Water Flashcards
What is groundwater?
Subsurface water contained within the porespaces of rocks below the water table.
What is the water table?
The level that the water sits within the ground. It is the surface seperating unsaturated rock above from saturated rock below.
What is porosity?
The amount of pore spaces in a rock or sediment, usually expressed as a percentage of the total rock volume.
What factors affect porosity?
Rock type, degree of diagenesis, degree of sorting, grain shape.
What is permeability?
The ability for fluids to flow through a rock. The pore spaces present in a rock may become interconnected and link up to form a pathway.
What factors affect permeability?
Grain size, rock type and degree of diagenesis
What is hydrostatic pressure?
This results from the weight of the overlying water column and increases with depth.
What is hydrostatic head?
The height of the overlying column if water.

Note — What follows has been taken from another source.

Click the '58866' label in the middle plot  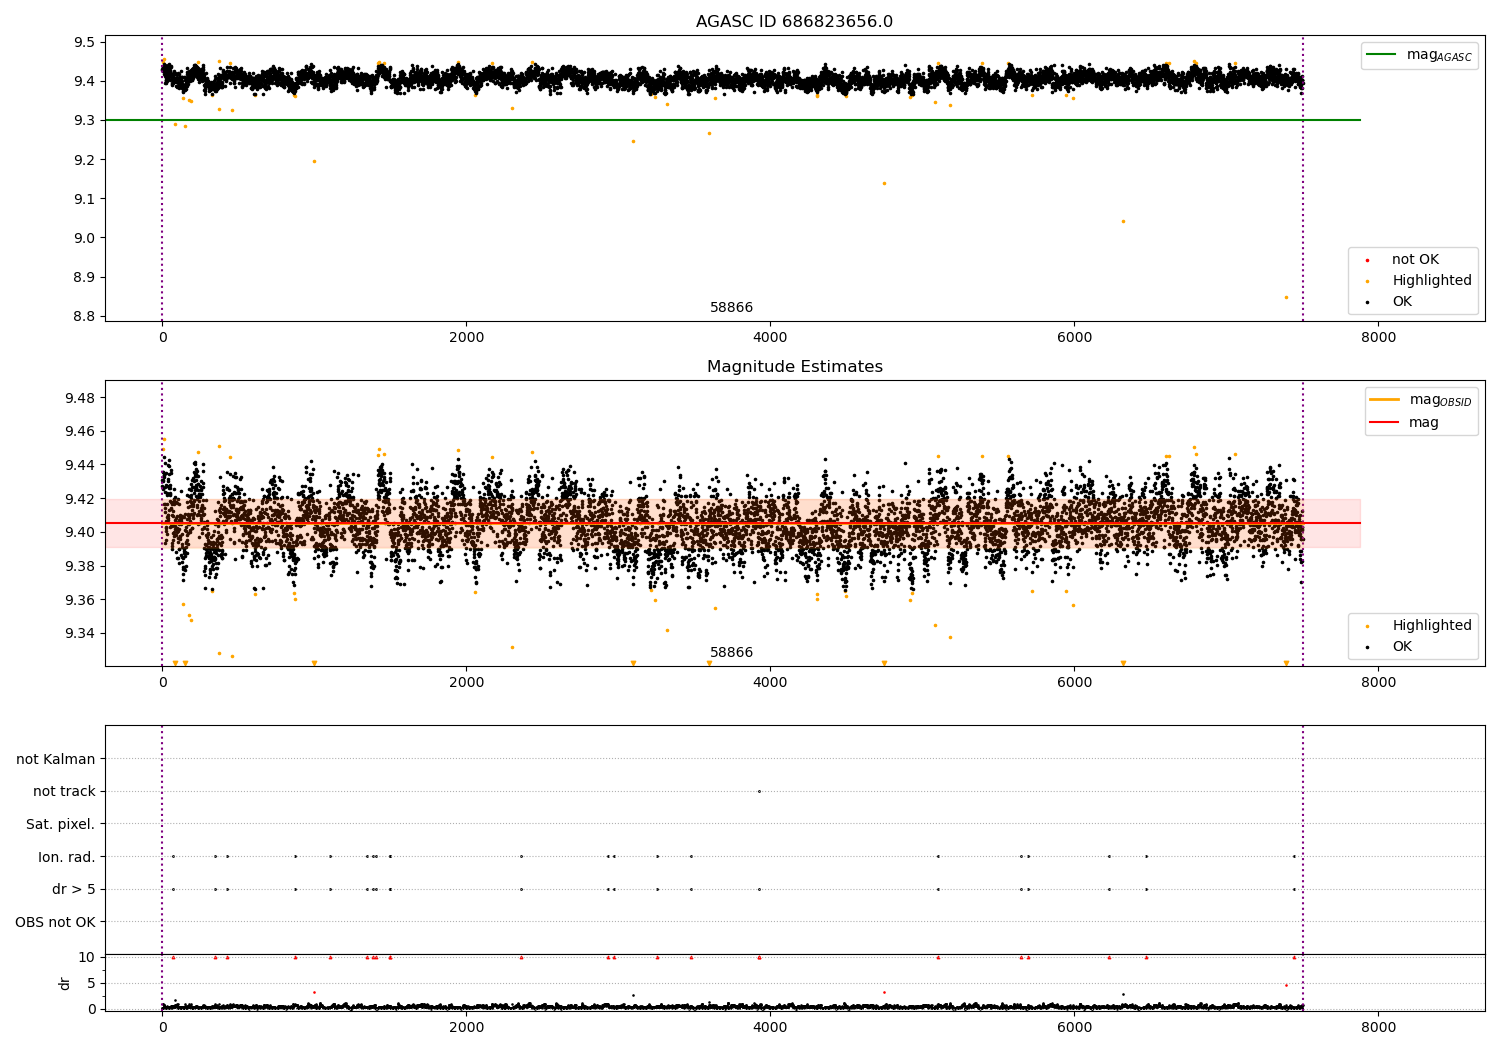(x=731, y=653)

What is hydraulic gradient?
The difference in hydrostatic pressure between two points divided by the horizontal distance between them.
What is an aquifer?
A body of porous and permeable rock capable of storing and yielding large quantities of water.
What is an aquiclude?
An impermeable rock that doesn’t transmit water.
What types of aquifer are there?
Unconfined, confined, perched, live and fossil.
What is a recharge zone?
The area of an aquifer open to the atmosphere allowing replenishment of the water.
What is an artesian basin?
A large synclinal confined aquifers.
What is a cone of depression?
It is created as groundwater is pumped out from a well and the level of the water table falls around it.
What is draw down?
The height difference between the water and the level of water in the well.
What affects the cone of depression?
Rate of abstraction, duration of abstraction and hydraulic properties of the aquifer
What problems are associated with water abstraction?
Lowering of the water table, subsidence of the ground at the surface and saltwater encroachment
What threats are there to groundwater?
Overpumping and pollution
What is a spring?
When subsurface water flows onto the surface because the water table intersects the land surface and is a junction between permeable and impermeable rock.
How does lithology create a spring?
They occur where porous and permeable rock overlies an impermeable rock. They also occur where impermeable igneous intrusions cut through porous and permeable rocks.
How do faults create a spring?
Faults can produce springs if they have moved porous and permeable rock into contact with impermeable rock.
How do unconformities create a spring?
If porous and permeable rocks lies unconformably on top of impermeable older rock, the water table will intersect the land surface at the junction between the two rock types
What are the advantages of ground water supply?
Rocks act as a natural filter
No loss of water through evaporation
No need for expensive and damaging dams
Pumping costs for an artesian basin will be low
What are the disadvantages of ground water supply?
Surface subsidence Pollutants have a long residence time Pumping is costly Not all areas have the required geology Groundwater is not suitable in coastal areas is not suitable for drinking
What are the advantages of surface water supply?
Easy to abstract
Water can be treated after use
Dams can be used for hydroelectric power
Reservoirs can be used for recreation
What are the disadvantages of surface water supply?
Water will need treatment Seasonal as volume of water varies Requires sufficient rainfall and large catchment areas Requires construction of dams Requires flooding of land Reservoirs will slit up
What makes an aquifer renewable?
Live aquifers are a renewable resource as long as the rate of replenishment is greater than the rate of use.